This is how they hide the mobiles.
This is how they hide the mobiles.
New York has funded a research project with a goal: to access information on the iPhone of people under investigation.
The FBI said no to iCloud encryption
The lab includes hardware that will be very ahead of its time and teams of ex-military and technology experts.
Thousands of mobiles are currently hacking into the lab which completely isolates them to avoid being remotely washed.

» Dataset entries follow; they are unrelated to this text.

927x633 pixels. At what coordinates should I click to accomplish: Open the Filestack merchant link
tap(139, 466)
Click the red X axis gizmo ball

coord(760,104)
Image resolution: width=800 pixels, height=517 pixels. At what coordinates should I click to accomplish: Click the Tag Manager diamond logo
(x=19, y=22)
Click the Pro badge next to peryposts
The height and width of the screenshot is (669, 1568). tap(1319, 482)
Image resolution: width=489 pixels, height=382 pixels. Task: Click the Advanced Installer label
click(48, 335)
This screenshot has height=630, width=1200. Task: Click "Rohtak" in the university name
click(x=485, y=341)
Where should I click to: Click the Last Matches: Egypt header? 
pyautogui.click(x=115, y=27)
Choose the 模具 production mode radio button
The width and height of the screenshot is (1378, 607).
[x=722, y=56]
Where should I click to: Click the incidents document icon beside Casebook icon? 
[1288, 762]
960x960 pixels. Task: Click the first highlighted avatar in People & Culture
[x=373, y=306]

Apple started making it really hard for the FBI and other police organizations after introducing support for six-digit number codes in 2015 - then increased opportunities from 10,000 possible combinations to 1 million.
Apple does not have access
The hacking, or brute force method if you will, involves the machines trying tens of thousands of number password combinations.
In an attempt to speed up the process, the machines are fed with information the investigators are sitting on, such as. birthdays. Not least, this is important as iOS only allows x number of attempts per minute.
In addition, all mobiles are being investigated with a proprietary tool to determine which of them could be candidates for hacking with new holes that Apple has not been able to close. This enables the security experts to find exactly which devices can be fooled through an older back door.
- They should implement a secret back door
Cy Vance Jr, the project manager, has little left over for Apple and believes they should develop a secret backdoor (Tim Cook's defense is as always: criminals will want to find the back door):
"They're on my phone all the time because they upgrade operating systems and send me messages," he says.
Apple, for its part, uses privacy in marketing to assure customers that they retain personal information.